The insulating effect of the low thermal conductivity of epoxy on the resolution of the heat of reaction during polymerization by differential scanning calorimetry

Abstract

It is demonstrated that the heat of epoxy cure as measured by isothermal differential scanning calorimetry (DSC), as commonly calibrated by the heat of fusion of an indium standard, is consistently low as compared to methods “directly” calibrated by Joule heating [i.e., isothermal microcalorimetry (IMC)]. The discrepancy between measurement techniques is shown to be on the order of 15% for low thermal conductivity epoxy thermosets. In addition to direct comparisons between DSC and IMC measurements during epoxy polymerization, indium samples embedded in cured epoxy were studied to determine if the DSC was able to accurately capture the total heat of fusion through the polymeric insulating layer. It is found that the indium heat of fusion measured by DSC is lower when the indium is embedded in epoxy than when the indium is in direct contact with a steel sample pan.

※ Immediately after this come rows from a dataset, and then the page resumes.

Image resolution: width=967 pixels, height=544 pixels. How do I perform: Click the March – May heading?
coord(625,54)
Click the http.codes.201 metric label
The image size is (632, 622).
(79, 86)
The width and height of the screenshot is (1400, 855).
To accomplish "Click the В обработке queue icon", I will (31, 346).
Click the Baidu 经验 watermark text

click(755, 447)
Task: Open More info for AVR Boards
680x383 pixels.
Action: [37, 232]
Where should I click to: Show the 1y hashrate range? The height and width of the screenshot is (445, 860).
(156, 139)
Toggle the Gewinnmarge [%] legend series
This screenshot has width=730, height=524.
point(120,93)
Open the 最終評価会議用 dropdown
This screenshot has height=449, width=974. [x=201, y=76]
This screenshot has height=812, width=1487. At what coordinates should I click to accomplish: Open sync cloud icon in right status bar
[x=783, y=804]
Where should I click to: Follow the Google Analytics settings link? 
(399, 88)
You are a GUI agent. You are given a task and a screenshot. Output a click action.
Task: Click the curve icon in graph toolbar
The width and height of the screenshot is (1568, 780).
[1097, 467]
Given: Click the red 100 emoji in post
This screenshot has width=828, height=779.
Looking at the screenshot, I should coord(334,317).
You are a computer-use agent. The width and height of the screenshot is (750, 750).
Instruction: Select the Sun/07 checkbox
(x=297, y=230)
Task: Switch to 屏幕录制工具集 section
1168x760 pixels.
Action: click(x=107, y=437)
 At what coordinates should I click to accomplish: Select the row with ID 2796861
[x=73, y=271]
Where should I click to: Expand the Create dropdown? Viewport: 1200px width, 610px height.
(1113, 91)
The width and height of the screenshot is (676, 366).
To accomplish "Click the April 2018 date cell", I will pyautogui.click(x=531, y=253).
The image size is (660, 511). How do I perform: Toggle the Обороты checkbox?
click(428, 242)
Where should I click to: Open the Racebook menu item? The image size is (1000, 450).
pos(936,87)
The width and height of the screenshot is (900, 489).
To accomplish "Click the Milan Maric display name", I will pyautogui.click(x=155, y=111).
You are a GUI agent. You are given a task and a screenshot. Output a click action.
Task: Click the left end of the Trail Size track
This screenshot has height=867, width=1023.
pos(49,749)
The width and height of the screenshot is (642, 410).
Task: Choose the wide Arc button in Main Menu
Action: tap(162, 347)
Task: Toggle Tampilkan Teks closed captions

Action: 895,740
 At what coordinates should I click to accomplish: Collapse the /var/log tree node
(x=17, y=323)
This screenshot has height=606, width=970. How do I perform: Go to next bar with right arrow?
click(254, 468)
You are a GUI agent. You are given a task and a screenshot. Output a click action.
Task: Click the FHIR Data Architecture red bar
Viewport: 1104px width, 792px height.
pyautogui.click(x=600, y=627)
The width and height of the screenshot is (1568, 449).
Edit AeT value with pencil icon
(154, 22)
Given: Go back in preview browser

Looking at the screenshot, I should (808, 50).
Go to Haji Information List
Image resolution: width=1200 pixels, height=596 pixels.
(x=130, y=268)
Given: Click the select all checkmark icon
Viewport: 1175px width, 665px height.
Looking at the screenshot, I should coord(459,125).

The fraction of the indium heat of fusion detected through the epoxy insulation by the DSC cell is comparable to the fraction of the heat of reaction detected by DSC during epoxy cure, as determined from the DSC-IMC comparison. It is concluded that the heat flow detected by DSC during epoxy cure must be scaled by a factor of 1.18 in order to accurately portray the full heat of reaction under the conditions used in this work. It is argued that the difference found between DSC and IMC is in reasonable agreement with qualitative heat transfer calculations and with previous thermal conductivity measurement of polymers via DSC. The specific scaling factor is anticipated to depend on the material studied, on the pan type, on the sample geometry, on the purge gas details, and on the instrumentation. Instruments used in this work include a Q2000 DSC and a TAM Air IMC (both TA instruments). The epoxy was diglycidyl ether of bisphenol A (DGEBA) cured with diethanolamine (DEA).